From the entries, copy out every line in which the word "drag" is found.

● ● ● ● ● ● ●

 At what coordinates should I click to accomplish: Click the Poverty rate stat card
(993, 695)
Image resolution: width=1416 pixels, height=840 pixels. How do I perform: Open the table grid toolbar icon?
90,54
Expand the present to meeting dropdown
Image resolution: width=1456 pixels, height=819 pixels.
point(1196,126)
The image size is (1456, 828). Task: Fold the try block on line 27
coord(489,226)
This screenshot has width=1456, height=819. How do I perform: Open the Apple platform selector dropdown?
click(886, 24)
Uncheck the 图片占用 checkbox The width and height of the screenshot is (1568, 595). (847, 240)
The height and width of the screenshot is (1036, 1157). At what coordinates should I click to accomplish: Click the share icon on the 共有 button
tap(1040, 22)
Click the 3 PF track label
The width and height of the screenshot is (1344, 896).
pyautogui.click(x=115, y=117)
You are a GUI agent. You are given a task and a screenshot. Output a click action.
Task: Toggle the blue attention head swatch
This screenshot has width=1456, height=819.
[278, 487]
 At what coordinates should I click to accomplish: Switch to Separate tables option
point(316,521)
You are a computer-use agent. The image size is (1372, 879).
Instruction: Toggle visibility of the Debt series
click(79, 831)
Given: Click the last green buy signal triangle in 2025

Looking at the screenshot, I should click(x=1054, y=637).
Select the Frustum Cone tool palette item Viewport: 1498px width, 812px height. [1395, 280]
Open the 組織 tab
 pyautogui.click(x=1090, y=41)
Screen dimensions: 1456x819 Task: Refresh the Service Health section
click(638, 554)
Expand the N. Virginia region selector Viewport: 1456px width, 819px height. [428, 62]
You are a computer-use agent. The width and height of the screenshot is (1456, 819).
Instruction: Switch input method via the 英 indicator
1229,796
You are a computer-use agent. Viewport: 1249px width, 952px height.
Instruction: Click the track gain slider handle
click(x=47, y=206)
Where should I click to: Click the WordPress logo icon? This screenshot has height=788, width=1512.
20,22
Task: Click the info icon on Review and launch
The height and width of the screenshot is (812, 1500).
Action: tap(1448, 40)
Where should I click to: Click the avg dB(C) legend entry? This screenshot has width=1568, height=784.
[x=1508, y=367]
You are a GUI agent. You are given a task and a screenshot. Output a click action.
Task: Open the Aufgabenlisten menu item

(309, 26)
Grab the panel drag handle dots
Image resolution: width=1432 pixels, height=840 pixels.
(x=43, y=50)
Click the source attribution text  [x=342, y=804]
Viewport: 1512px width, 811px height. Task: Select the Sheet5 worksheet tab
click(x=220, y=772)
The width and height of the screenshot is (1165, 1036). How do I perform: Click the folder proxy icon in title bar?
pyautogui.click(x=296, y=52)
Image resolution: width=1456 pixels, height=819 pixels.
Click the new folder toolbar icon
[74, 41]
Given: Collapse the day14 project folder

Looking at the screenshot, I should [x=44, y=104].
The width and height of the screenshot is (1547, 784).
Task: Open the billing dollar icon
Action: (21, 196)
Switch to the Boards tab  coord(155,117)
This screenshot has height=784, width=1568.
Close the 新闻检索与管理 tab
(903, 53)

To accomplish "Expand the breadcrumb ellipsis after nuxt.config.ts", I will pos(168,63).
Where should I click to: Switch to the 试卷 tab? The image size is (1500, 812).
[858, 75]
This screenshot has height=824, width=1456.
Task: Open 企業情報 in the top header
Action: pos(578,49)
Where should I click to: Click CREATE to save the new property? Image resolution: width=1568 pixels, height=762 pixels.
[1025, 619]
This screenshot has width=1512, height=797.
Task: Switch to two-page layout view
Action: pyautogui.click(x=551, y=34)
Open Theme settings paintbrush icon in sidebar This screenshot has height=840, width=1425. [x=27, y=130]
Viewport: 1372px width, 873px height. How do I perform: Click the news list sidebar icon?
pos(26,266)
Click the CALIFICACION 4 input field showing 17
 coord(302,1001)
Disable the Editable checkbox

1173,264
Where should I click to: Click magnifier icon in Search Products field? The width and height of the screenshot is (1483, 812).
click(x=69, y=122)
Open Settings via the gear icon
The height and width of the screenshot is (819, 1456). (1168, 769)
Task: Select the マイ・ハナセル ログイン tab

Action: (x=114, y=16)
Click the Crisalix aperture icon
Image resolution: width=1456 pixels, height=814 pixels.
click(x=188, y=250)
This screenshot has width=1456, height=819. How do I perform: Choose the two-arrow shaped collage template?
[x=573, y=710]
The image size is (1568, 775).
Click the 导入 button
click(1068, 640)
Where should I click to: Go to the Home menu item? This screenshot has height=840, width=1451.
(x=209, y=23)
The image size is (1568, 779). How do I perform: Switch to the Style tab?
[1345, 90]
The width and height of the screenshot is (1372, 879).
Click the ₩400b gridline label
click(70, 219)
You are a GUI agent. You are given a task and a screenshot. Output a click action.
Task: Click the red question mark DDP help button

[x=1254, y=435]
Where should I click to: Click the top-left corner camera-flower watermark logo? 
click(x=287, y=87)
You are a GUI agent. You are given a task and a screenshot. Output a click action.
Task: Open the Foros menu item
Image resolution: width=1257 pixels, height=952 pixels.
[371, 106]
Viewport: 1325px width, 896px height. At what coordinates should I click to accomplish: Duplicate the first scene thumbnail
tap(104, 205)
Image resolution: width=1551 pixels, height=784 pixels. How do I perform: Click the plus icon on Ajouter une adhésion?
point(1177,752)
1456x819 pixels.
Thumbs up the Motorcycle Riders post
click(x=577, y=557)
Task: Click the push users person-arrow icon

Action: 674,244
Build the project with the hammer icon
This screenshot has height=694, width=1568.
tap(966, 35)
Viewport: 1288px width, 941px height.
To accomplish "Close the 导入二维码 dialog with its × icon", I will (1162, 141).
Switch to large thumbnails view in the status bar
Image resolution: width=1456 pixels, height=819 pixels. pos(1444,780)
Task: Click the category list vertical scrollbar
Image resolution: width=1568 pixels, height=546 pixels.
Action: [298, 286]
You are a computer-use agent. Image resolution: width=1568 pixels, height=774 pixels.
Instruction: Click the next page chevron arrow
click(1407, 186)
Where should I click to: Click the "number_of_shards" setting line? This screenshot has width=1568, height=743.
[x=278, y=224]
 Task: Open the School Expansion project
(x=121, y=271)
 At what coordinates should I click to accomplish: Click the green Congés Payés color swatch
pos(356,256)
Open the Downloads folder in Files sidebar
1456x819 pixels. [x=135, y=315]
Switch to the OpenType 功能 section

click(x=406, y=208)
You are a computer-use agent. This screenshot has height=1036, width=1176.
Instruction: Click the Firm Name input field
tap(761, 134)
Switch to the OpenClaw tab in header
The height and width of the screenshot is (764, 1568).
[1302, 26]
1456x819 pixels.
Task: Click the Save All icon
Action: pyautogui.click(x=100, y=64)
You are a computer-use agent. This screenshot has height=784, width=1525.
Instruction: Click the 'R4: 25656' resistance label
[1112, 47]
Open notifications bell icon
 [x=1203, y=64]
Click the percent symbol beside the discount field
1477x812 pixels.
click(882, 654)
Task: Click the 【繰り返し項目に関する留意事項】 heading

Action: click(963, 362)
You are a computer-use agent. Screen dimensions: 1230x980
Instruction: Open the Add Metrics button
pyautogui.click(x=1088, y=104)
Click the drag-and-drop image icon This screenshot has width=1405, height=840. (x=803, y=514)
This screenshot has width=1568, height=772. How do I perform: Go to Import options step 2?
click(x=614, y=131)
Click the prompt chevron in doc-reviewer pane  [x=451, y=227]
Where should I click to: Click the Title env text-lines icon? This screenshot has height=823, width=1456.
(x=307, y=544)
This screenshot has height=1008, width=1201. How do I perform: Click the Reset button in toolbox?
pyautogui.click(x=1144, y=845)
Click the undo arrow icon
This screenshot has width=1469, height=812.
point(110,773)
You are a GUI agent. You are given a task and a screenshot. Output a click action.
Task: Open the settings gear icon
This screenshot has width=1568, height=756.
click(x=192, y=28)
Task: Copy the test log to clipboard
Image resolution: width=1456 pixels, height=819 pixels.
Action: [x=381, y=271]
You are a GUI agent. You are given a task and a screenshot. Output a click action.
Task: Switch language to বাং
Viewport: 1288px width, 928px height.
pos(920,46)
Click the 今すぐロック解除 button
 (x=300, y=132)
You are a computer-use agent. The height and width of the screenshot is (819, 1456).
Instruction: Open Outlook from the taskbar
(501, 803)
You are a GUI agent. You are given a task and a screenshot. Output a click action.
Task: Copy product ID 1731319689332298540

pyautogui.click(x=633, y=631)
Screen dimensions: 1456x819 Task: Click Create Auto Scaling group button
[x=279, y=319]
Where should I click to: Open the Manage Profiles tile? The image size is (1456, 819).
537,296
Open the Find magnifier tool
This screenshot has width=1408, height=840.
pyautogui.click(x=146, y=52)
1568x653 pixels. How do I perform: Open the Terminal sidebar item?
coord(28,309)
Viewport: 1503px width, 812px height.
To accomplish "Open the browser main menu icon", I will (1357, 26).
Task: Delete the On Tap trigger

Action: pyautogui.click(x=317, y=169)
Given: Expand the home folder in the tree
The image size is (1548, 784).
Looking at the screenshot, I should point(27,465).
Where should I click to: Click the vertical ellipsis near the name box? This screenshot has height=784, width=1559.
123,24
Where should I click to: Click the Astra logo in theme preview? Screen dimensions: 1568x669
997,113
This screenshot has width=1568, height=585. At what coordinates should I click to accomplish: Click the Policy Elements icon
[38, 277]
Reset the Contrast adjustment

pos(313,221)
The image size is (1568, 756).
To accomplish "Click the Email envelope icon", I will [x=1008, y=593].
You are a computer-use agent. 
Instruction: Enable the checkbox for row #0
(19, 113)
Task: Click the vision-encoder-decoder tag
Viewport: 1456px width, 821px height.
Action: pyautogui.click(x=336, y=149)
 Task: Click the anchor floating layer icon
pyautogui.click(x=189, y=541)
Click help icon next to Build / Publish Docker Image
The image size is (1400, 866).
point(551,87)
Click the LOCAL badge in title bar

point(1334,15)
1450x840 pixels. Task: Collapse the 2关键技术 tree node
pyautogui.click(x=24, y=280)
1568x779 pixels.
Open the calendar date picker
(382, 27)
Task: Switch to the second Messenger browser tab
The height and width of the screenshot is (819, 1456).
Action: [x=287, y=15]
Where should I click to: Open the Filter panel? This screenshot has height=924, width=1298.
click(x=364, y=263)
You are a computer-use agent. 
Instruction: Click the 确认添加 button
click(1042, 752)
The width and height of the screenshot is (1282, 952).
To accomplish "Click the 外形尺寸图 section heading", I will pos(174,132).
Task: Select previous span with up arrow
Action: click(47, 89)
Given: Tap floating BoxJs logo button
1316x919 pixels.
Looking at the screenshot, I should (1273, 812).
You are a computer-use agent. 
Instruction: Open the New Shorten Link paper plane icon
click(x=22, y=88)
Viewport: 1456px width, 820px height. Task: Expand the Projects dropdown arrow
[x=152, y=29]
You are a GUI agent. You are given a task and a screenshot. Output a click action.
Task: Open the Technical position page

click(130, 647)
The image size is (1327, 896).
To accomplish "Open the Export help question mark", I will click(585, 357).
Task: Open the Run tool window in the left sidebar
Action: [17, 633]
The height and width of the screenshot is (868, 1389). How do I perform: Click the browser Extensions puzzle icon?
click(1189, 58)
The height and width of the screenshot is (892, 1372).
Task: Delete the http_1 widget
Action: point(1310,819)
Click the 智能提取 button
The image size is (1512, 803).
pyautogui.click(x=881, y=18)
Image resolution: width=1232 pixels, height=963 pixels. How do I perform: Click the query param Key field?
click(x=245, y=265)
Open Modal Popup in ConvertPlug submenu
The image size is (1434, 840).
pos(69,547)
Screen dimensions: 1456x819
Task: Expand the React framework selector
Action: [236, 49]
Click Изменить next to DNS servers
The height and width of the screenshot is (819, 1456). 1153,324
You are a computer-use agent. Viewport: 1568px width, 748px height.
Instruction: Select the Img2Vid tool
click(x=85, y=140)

● ● ● ● ● ● ●

• _Solution to this task_:
Grab the panel drag handle dots
Click the drag-and-drop image icon This screenshot has width=1405, height=840. (x=803, y=514)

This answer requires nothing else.